In practice, this means nuclear rearmament. In 2021, under Boris Johnson, the U.K. stopped reducing its weapons stockpile and became the world’s only nuclear-armed country apart from China to openly rearm—with a plan to add up to eighty warheads, an increase of some forty per cent, by the mid-twenty-twenties. The official military reasoning includes “a developing range of technological and doctrinal threats.” In other words, as Vladimir Putin threatens the use of tactical nuclear weapons in Ukraine and China bristles next to Taiwan, with Donald Trump appearing likely to return, a nuclear deterrent that used to be “minimum” and merely “credible” isn’t so “minimum” and “credible” anymore. The Moscow Criterion is no longer sufficient.
Nevertheless, a belief in the need for Britain’s nuclear weapons, however fervent, does not mean that the weapons are in good order. When I spoke to David Cullen, the director of the Nuclear Information Service, a nonprofit that scrutinizes the U.K.’s weapons infrastructure, he described a “huge discrepancy between the actual functioning state of the program and the political discourse about it.” He went on, “The three largest U.K. parties are committed to the status quo in a way that just has not been the case for a very, very long time.
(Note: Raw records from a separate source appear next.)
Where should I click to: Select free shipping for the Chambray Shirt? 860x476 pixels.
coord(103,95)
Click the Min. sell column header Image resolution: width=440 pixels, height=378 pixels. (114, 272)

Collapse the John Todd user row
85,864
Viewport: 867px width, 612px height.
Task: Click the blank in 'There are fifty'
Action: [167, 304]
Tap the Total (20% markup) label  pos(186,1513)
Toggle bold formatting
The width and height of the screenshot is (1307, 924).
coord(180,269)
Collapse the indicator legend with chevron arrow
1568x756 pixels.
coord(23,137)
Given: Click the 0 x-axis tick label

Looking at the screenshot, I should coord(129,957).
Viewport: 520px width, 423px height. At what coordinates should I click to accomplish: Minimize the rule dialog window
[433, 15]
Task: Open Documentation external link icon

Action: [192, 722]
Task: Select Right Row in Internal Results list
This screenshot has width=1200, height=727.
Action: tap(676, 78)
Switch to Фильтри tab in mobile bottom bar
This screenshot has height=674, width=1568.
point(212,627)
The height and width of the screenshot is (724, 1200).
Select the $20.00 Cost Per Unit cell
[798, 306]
And yet, the status quo may not be sustainable.” For those who keep an eye on the Enterprise (a challenging task, given the level of secrecy involved), the past decade has provided a series of partial, worrying glimpses into a Cold War-era program grappling with advanced entropy.
In 2012, operations at A45, an enriched-uranium storage-and-manufacturing facility at the Atomic Weapons Establishment in Aldermaston, were suspended for three years, because corrosion was found in the steel of the fifties-era structure. Project Pegasus, which was intended to replace the A45 facility, is not expected to be fully operational until 2030—fourteen years late. A parallel development, Project Mensa, a nuclear-warhead facility in Burghfield, a village down the road, was expected to open this year, seven years late and more than £1.2 billion over budget. But that hasn’t happened yet. It is a story that repeats. “I fear that what has happened cumulatively over a number of years is lots of little things have been allowed to slide,” Andrew Futter, a professor at the University of Leicester, who writes about contemporary nuclear affairs, told me. “There’s not a cheap way of doing this stuff.” Last year, the National Audit Office reported that the costs of maintaining and replacing the country’s nuclear deterrent had risen by an estimated fifty-four billion pounds by 2033, to a cool hundred billion, or around seventeen per cent of the entire defense budget. (In the U.S, about 7.5 per cent of defense spending is on nuclear forces.)